4. The high-strength steel single-tube iron tower with quick assembly / disassembly nodes according to claim 1, characterized in that, The outer surfaces of the cone sleeve (4) and the wedge core (3) are nested with a retaining ring reinforcing hoop (7). The inner surface of the retaining ring reinforcing hoop (7) is fixedly connected with a buffer pad (701). The inner surface of the retaining ring reinforcing hoop (7) is fixedly connected with anti-slip teeth (704). One end of the retaining ring reinforcing hoop (7) is hinged with a stud (702). The outer surface of the stud (702) is threaded with a handwheel (703).
5. The high-strength steel single-tube iron tower with quick assembly / disassembly nodes according to claim 4, characterized in that, The other end of the retaining ring (7) and the stud (702) are provided with a through groove, and the other end of the handwheel (703) is in contact with the outside of the through groove.
6. The high-strength steel single-tube iron tower with quick assembly / disassembly nodes according to claim 3, characterized in that, The front end of the extrusion shaft (505) contacts the card plate (6), and the card plate (6) matches the card slot (301).
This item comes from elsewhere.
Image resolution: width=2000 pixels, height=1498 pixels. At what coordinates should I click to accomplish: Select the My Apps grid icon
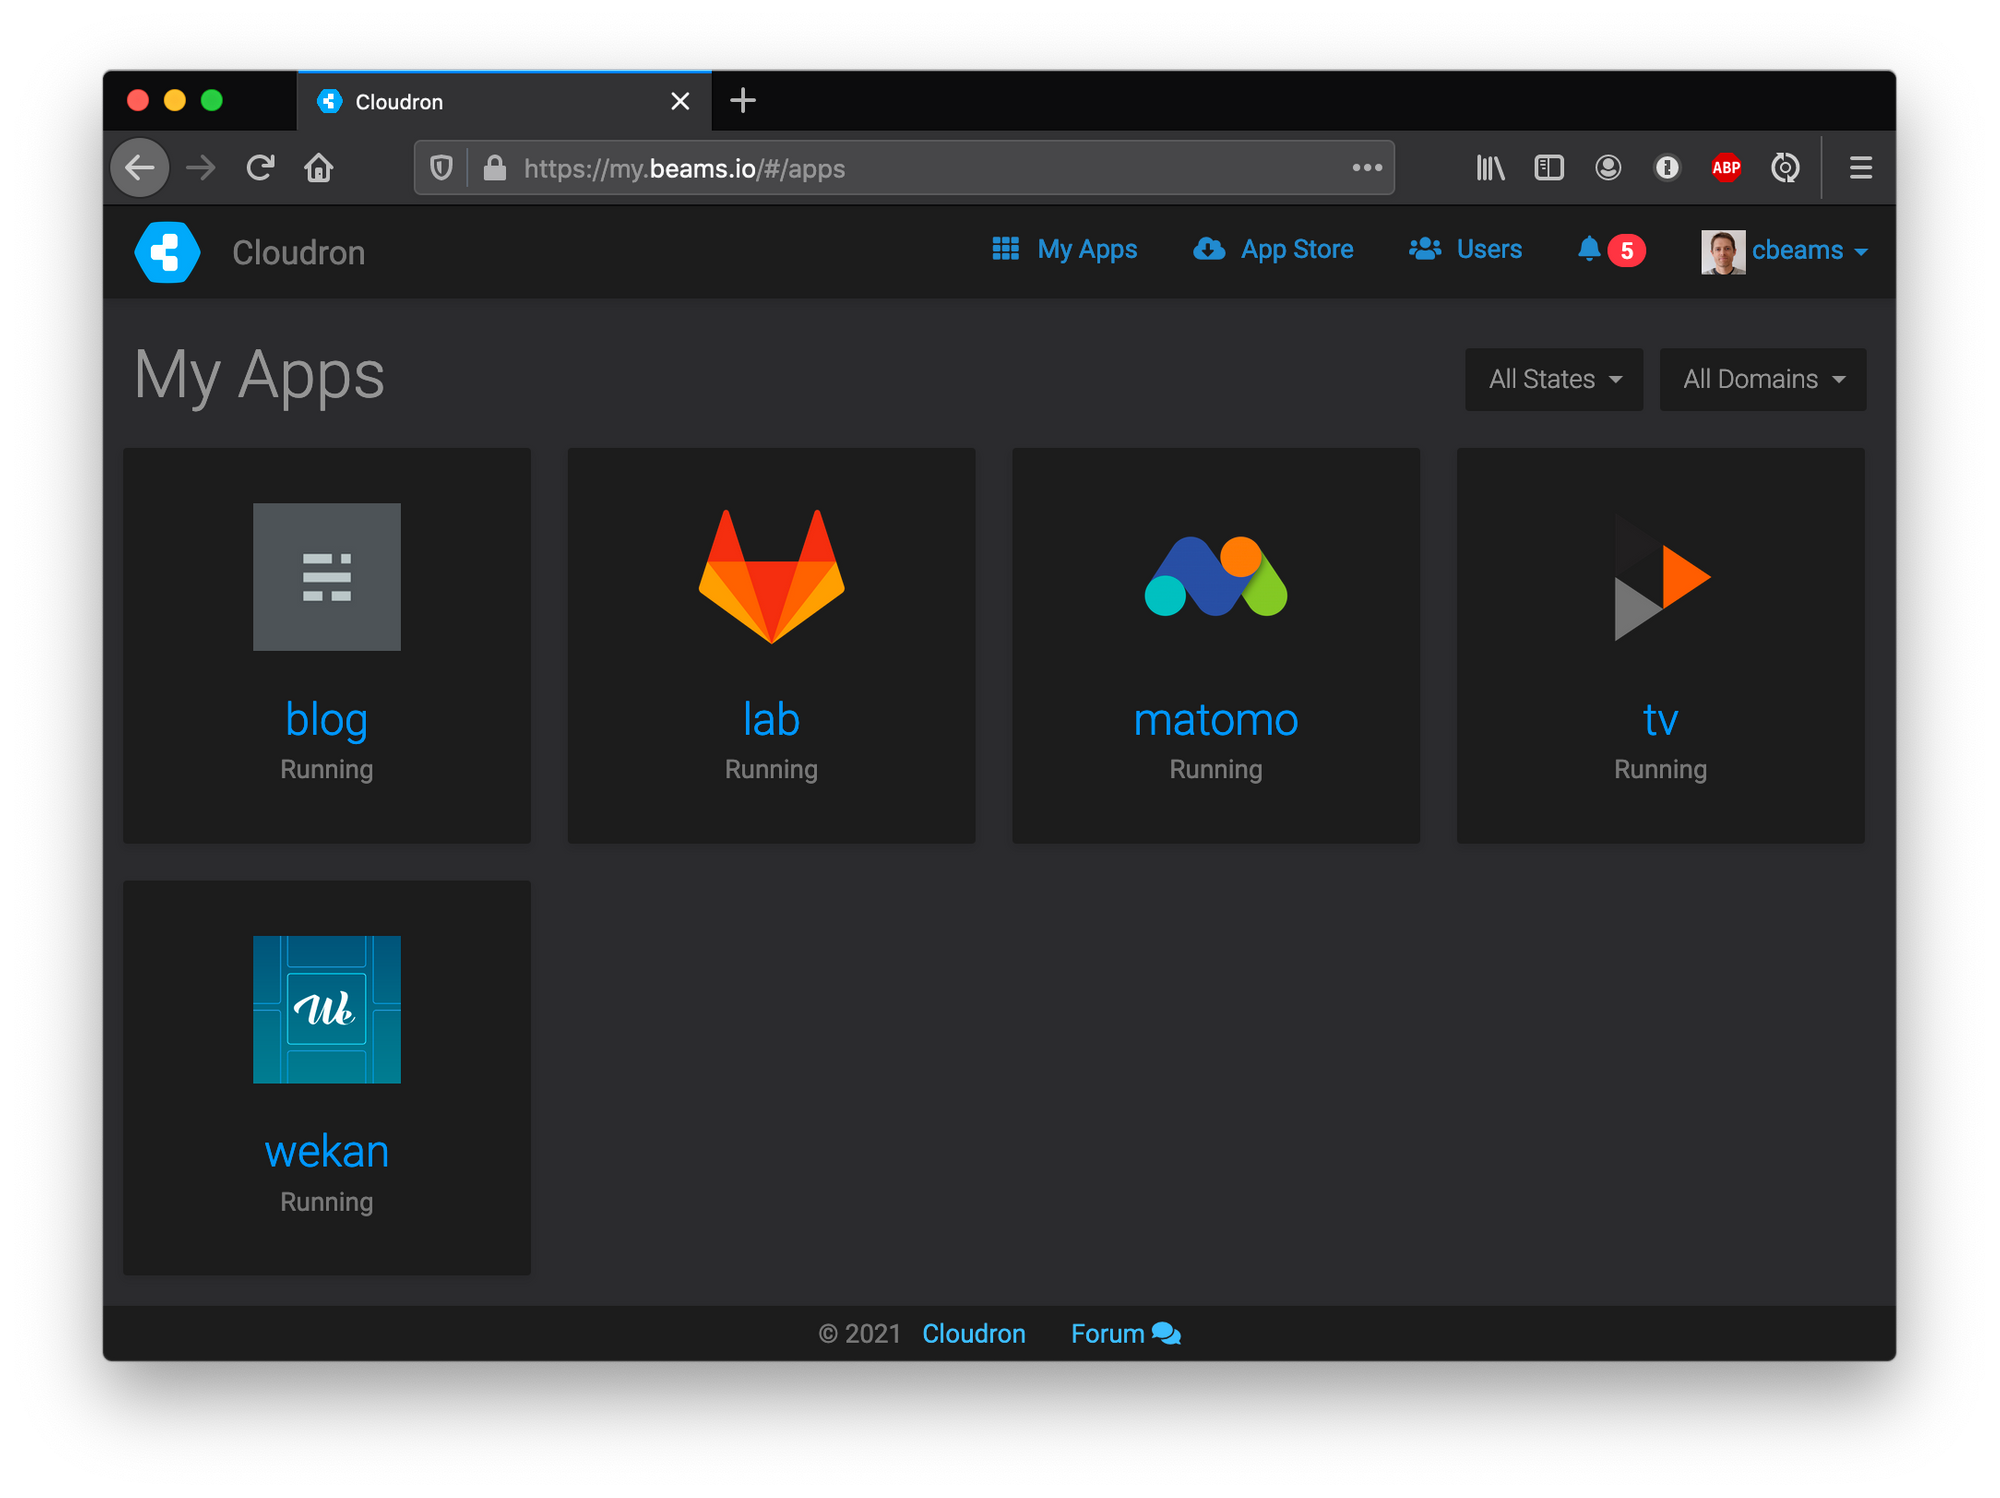tap(1006, 249)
7. The high-strength steel single-tube iron tower with quick assembly / disassembly nodes according to claim 2, characterized in that, Its working principle includes the following steps: The boss (101) is inserted into the guide groove (201) to form a nested guide structure. During assembly, the weight of the sub-tube (2) is used to achieve gravity self-positioning, so that the wedge core (3) and the cone sleeve (4) are quickly aligned coaxially, reducing the adjustment time for high-altitude operations. After the wedge core (3) is inserted into the cone sleeve (4), the cone surface cooperates to produce a wedge self-locking effect. Axial tapping can achieve a tight connection without bolt fastening. The clamping plate (6) rotates around the pin shaft (601) to form a pawl structure. When the extrusion shaft (505) is pushed forward, it pushes the outer side of the clamping plate (6) so that its inner side is inserted into the clamping groove (301) to mechanically limit the wedge core (3) and form a double fixation with the wedge self-locking.
8. The high-strength steel single-tube iron tower with quick assembly / disassembly nodes according to claim 6, characterized in that, Its working principle includes the following steps: The through groove is a U-shaped opening structure. During installation, the stud (702) is placed into the through groove, and the handwheel (703) is rotated to press its end face against the outer step surface of the through groove. The two ends of the retaining ring reinforcement hoop (7) are closed by the self-locking of the thread and the lever principle to generate a continuous clamping force. When disassembling, the handwheel (703) is rotated in the opposite direction to release the pre-tightening force. The stud (702) can be quickly removed from the through groove to achieve tool-free quick disassembly.